[Entries on where items appear]

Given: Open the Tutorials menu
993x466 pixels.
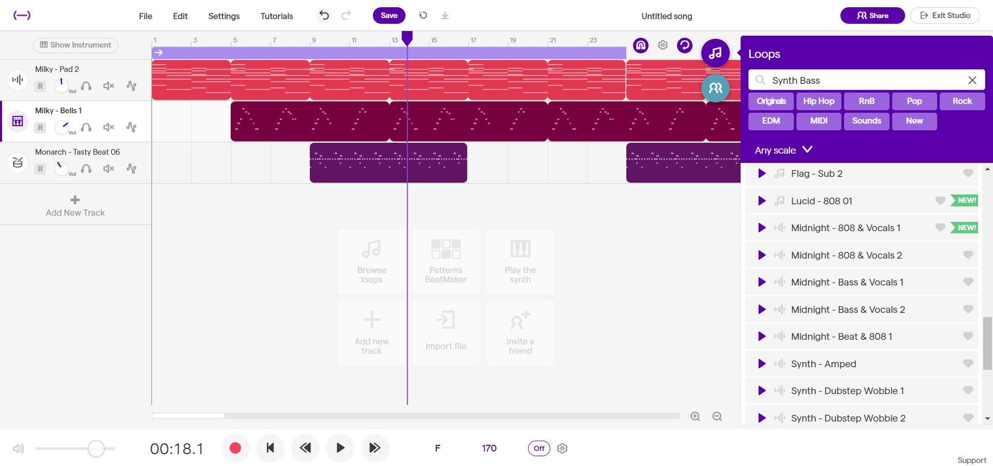Looking at the screenshot, I should point(276,16).
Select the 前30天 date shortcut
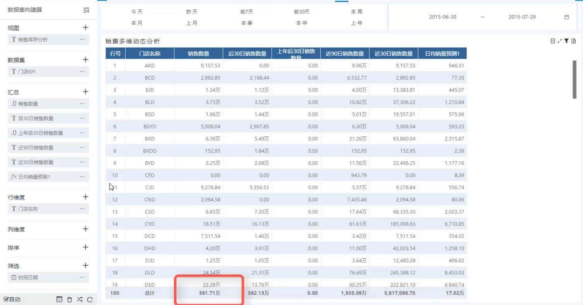The image size is (583, 305). [302, 12]
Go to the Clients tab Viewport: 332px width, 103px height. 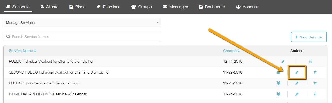[49, 7]
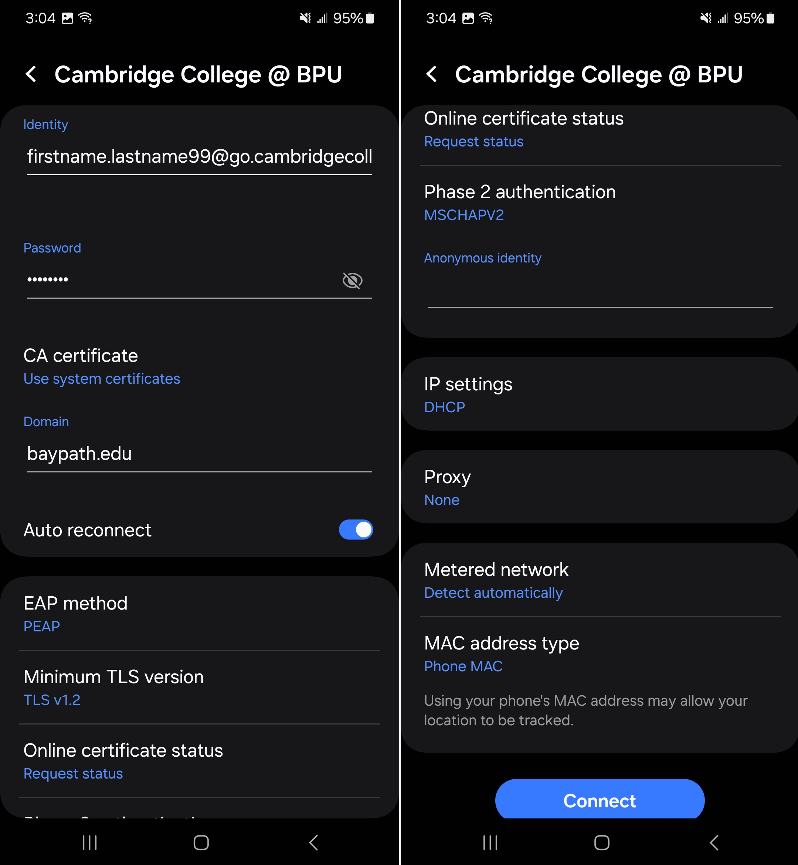Tap home button on right navigation bar
Image resolution: width=798 pixels, height=865 pixels.
(x=601, y=842)
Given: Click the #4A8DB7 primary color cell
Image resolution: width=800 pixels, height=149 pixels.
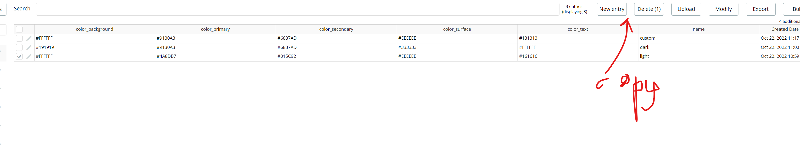Looking at the screenshot, I should 166,56.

Exercise details: Turn the records into a numbered list, beginning with the line that contains "Given: Click the #4A8DB7 primary color cell" and continuing through the end of the records, with blank lines omitted. Leave the pictures out of your answer.

Result of this exercise:
1. Given: Click the #4A8DB7 primary color cell
2. Image resolution: width=800 pixels, height=149 pixels.
3. Looking at the screenshot, I should 166,56.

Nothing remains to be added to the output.